(Data excerpts)
# # # #

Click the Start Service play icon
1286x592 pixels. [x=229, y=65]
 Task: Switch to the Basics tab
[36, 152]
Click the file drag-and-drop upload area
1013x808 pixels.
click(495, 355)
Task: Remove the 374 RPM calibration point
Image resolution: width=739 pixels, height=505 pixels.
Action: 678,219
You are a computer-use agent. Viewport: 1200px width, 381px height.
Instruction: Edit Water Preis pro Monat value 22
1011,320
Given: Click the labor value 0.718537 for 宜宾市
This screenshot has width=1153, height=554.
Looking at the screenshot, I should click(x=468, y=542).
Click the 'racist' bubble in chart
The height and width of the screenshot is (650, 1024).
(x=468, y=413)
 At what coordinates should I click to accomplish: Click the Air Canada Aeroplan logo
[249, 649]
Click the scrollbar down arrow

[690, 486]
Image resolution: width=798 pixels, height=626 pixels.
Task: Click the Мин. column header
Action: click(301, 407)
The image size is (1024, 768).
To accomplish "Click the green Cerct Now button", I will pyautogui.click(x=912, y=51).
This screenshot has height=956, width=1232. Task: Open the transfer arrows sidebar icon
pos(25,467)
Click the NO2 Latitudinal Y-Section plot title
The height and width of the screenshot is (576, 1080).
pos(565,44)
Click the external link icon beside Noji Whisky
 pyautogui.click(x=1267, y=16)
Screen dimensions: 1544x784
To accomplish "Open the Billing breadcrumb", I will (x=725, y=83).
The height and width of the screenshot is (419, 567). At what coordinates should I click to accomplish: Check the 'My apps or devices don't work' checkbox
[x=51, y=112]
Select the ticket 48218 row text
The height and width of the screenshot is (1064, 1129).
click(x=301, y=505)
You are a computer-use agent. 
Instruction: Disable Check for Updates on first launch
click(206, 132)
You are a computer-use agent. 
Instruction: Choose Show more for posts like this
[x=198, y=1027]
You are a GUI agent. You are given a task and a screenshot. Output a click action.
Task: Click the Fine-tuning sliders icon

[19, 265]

# # # #

TASK DETAILS:
Your task is to reproduce the records in full, without any alteration.

SOLUTION BELOW:
Click the Start Service play icon
1286x592 pixels. [x=229, y=65]
 Task: Switch to the Basics tab
[36, 152]
Click the file drag-and-drop upload area
1013x808 pixels.
click(495, 355)
Task: Remove the 374 RPM calibration point
Image resolution: width=739 pixels, height=505 pixels.
Action: 678,219
You are a computer-use agent. Viewport: 1200px width, 381px height.
Instruction: Edit Water Preis pro Monat value 22
1011,320
Given: Click the labor value 0.718537 for 宜宾市
This screenshot has width=1153, height=554.
Looking at the screenshot, I should click(x=468, y=542).
Click the 'racist' bubble in chart
The height and width of the screenshot is (650, 1024).
(x=468, y=413)
 At what coordinates should I click to accomplish: Click the Air Canada Aeroplan logo
[249, 649]
Click the scrollbar down arrow

[690, 486]
Image resolution: width=798 pixels, height=626 pixels.
Task: Click the Мин. column header
Action: click(301, 407)
The image size is (1024, 768).
To accomplish "Click the green Cerct Now button", I will pyautogui.click(x=912, y=51).
This screenshot has height=956, width=1232. Task: Open the transfer arrows sidebar icon
pos(25,467)
Click the NO2 Latitudinal Y-Section plot title
The height and width of the screenshot is (576, 1080).
pos(565,44)
Click the external link icon beside Noji Whisky
 pyautogui.click(x=1267, y=16)
Screen dimensions: 1544x784
To accomplish "Open the Billing breadcrumb", I will (x=725, y=83).
The height and width of the screenshot is (419, 567). At what coordinates should I click to accomplish: Check the 'My apps or devices don't work' checkbox
[x=51, y=112]
Select the ticket 48218 row text
The height and width of the screenshot is (1064, 1129).
click(x=301, y=505)
You are a computer-use agent. 
Instruction: Disable Check for Updates on first launch
click(206, 132)
You are a computer-use agent. 
Instruction: Choose Show more for posts like this
[x=198, y=1027]
You are a GUI agent. You are given a task and a screenshot. Output a click action.
Task: Click the Fine-tuning sliders icon

[19, 265]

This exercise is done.